Quartz variety found in Iraq

Durr Al Najaf (دُر ٱلنَّجَف) is a glossy and clear gemstone from the quartz family. The name means "pearl of Najaf" as it can only be sourced from Wadi-al-Salaam (وادي السلام) in Najaf, Iraq. The gemstone is found along the west of Najaf close by the Najaf Sea. It stands out among other stones for its unique translucency. The gemstones are collected at very specific times, especially on sunny days after rain which washes the stones and allows the sun to increase their glitter, making them easier for the collectors to find. The collecting locals know the best times to collect the stone as it holds religious value especially among the Shia Muslims.
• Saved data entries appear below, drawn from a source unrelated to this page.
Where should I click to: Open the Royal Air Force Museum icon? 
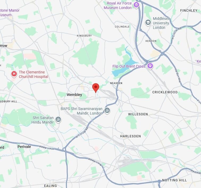(x=136, y=5)
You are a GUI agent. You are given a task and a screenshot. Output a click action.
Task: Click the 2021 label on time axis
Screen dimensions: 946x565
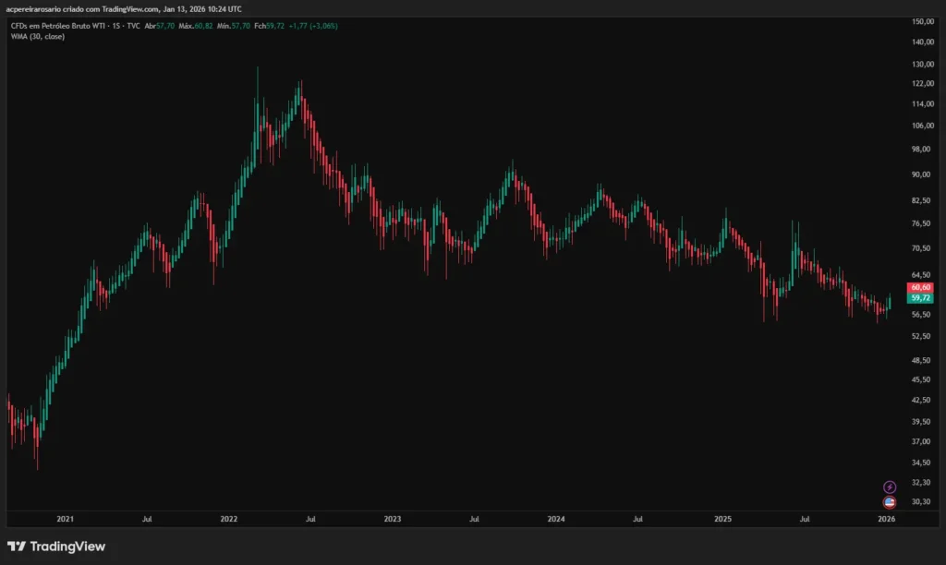coord(66,519)
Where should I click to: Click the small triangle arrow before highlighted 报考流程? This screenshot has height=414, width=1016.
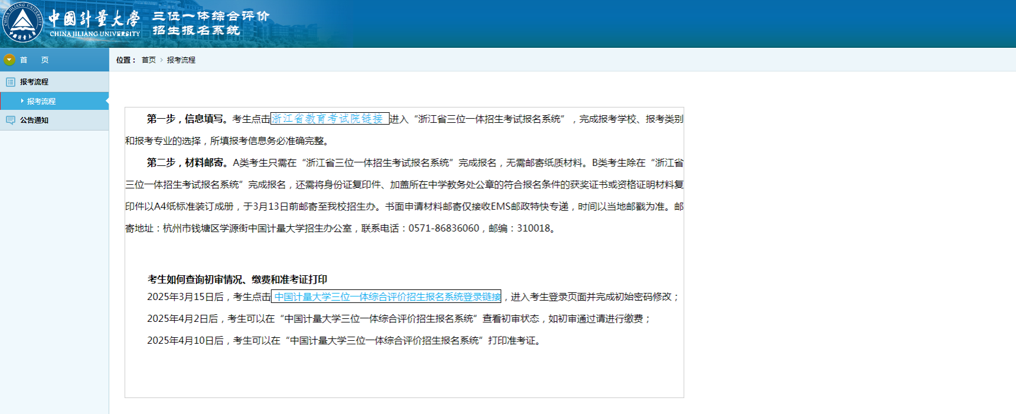(22, 101)
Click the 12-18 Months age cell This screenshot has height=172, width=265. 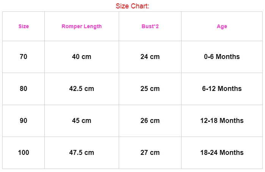(222, 121)
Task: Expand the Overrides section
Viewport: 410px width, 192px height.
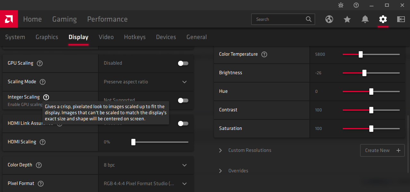Action: click(220, 171)
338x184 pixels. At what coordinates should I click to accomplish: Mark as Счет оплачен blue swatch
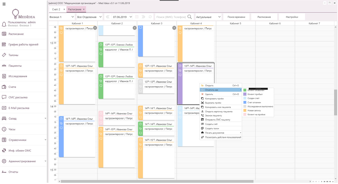(245, 102)

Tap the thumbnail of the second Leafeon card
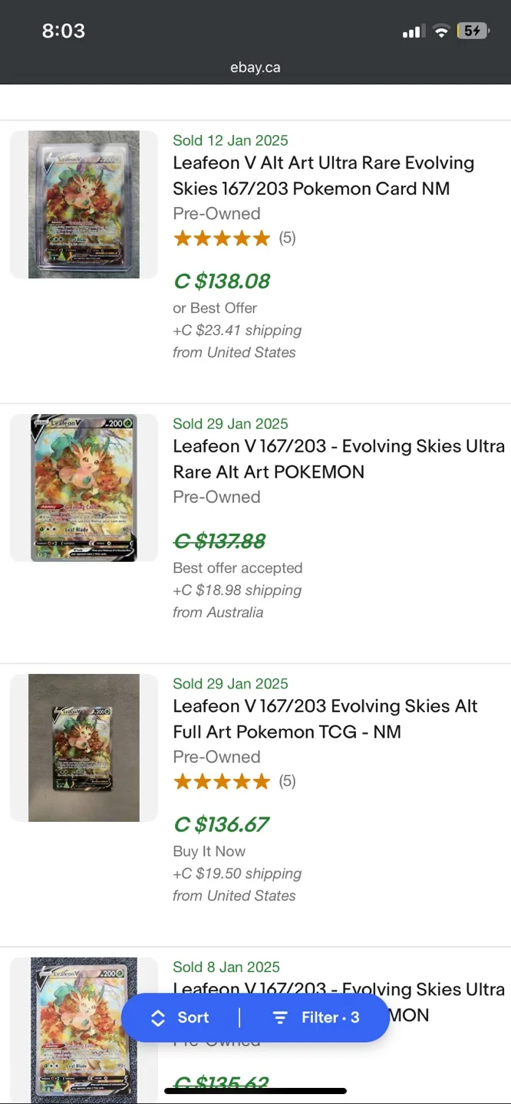(x=83, y=488)
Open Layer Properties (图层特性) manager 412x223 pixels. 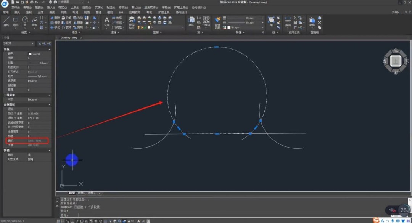(132, 22)
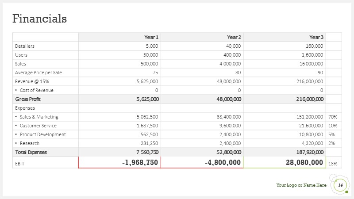354x199 pixels.
Task: Select the Year 3 column header
Action: click(316, 37)
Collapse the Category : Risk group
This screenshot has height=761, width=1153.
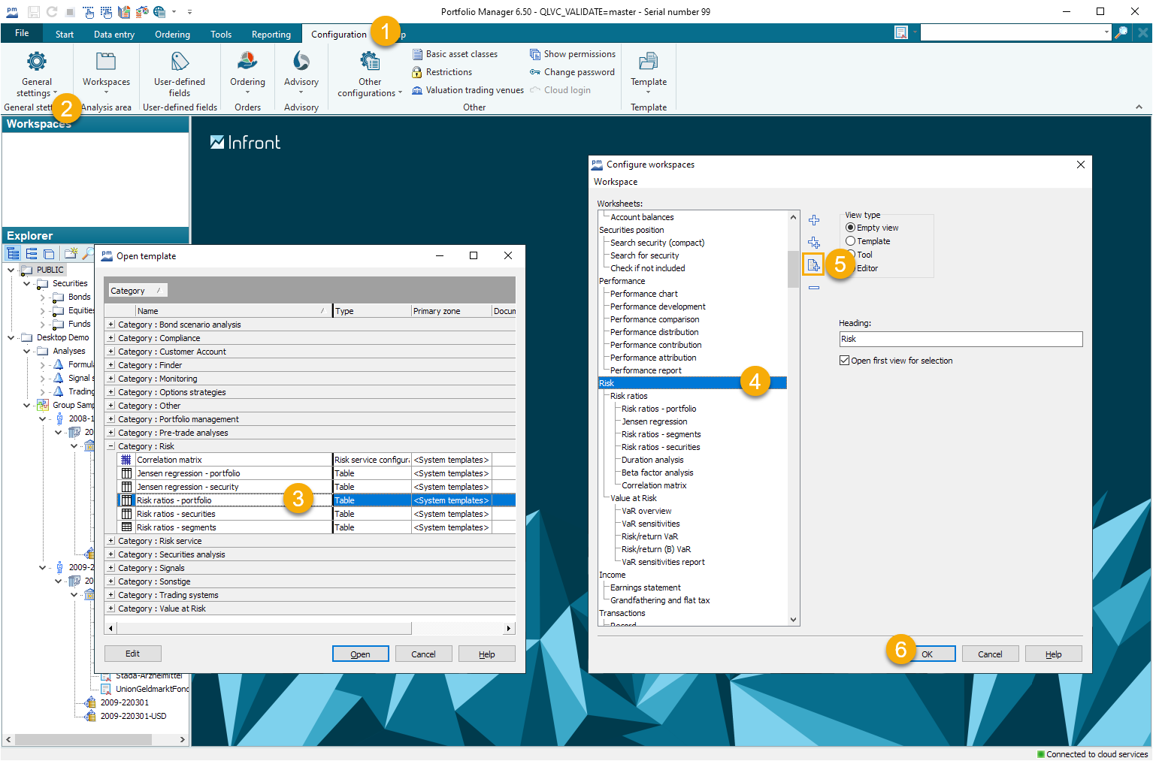(111, 446)
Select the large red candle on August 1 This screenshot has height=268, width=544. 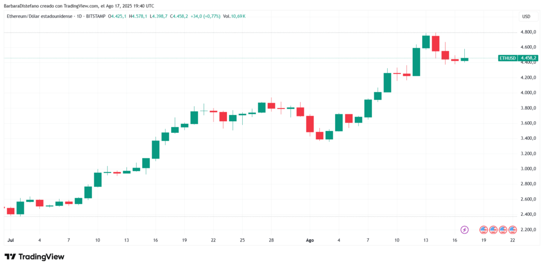(310, 124)
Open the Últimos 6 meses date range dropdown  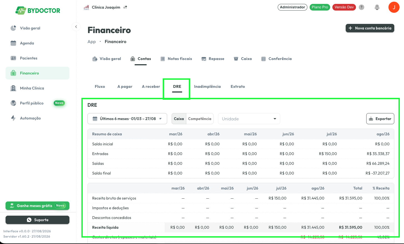coord(127,119)
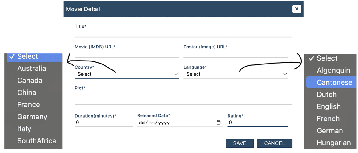The height and width of the screenshot is (153, 358).
Task: Choose Canada from the country list
Action: point(30,81)
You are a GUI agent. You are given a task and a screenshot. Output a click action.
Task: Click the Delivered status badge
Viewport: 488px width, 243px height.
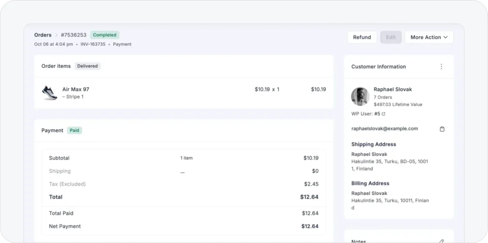click(87, 66)
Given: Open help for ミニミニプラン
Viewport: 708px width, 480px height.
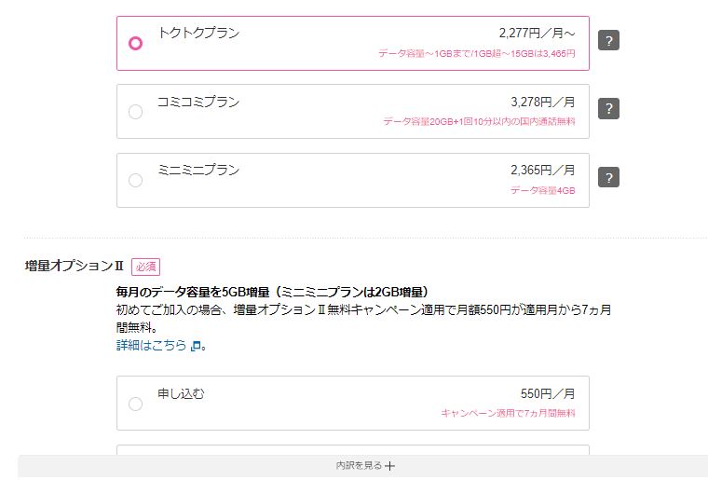Looking at the screenshot, I should [608, 177].
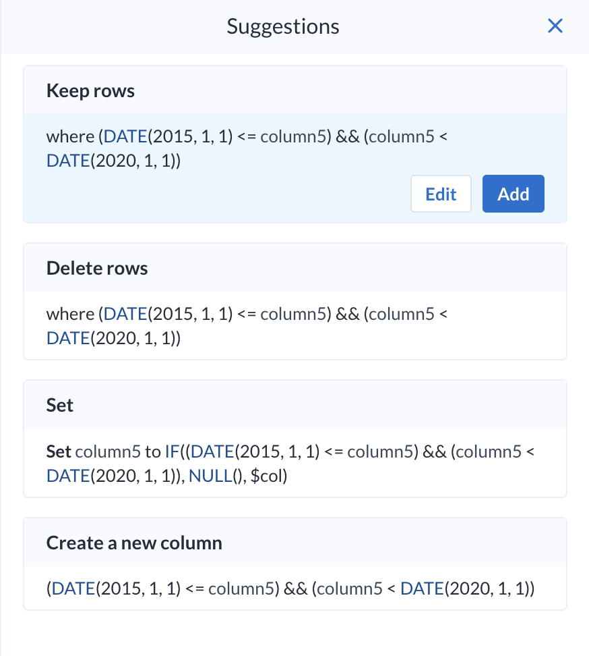The image size is (589, 656).
Task: Click the Create a new column formula
Action: click(290, 589)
Upon preparation of the stones to be worn as rings or necklaces, names of religious figures such as the names of Muhammad and his family, or an Āyah from the Quran are usually engraved on the stones by tradition.

Durr Al Najaf can be found in four forms:
- White Glossy Durr: also known as Star Durr
- Petrol Durr: known as such as it leans towards a bright black color
- Hussainy Durr: ranging from translucent to darker red
- Abu Shaara Durr: known for thin lines like hair hence its name

While Durr Al Najaf is not commonly imported or exported, it does have a market where collectors sell finished Durr Al Najaf stones to visitors to Islamic religious sites including Najaf, Karbala, and Kadhimiya.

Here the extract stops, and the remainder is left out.